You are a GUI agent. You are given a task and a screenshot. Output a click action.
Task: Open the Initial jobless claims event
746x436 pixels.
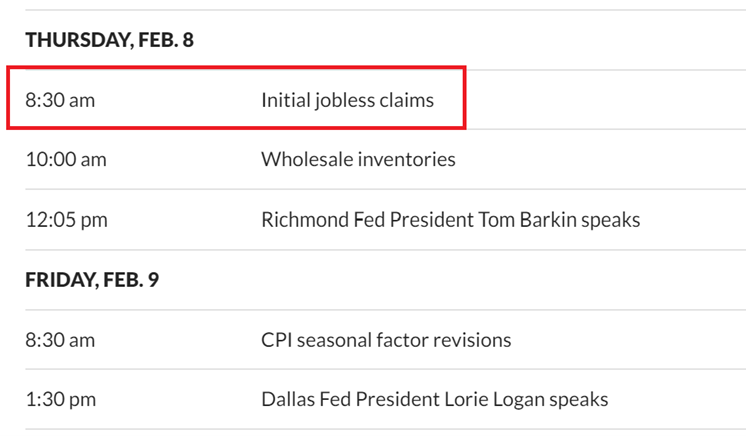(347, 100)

──────

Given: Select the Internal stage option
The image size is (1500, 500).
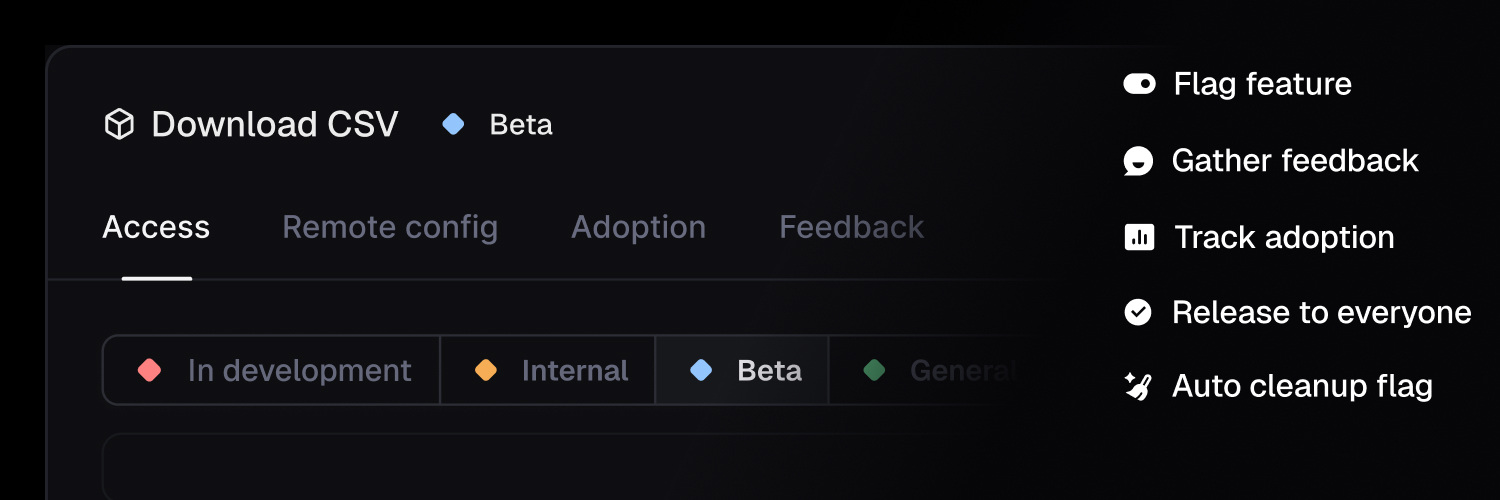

──────

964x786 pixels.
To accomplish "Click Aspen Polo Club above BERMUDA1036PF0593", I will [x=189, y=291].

──────

• **Required action**
Everything above from the line containing "Given: Select the Internal stage option" down to the line containing "The image size is (1500, 500)." is to be transcribed exactly, with both of those lines included and nothing else added.

• **Answer**
Given: Select the Internal stage option
The image size is (1500, 500).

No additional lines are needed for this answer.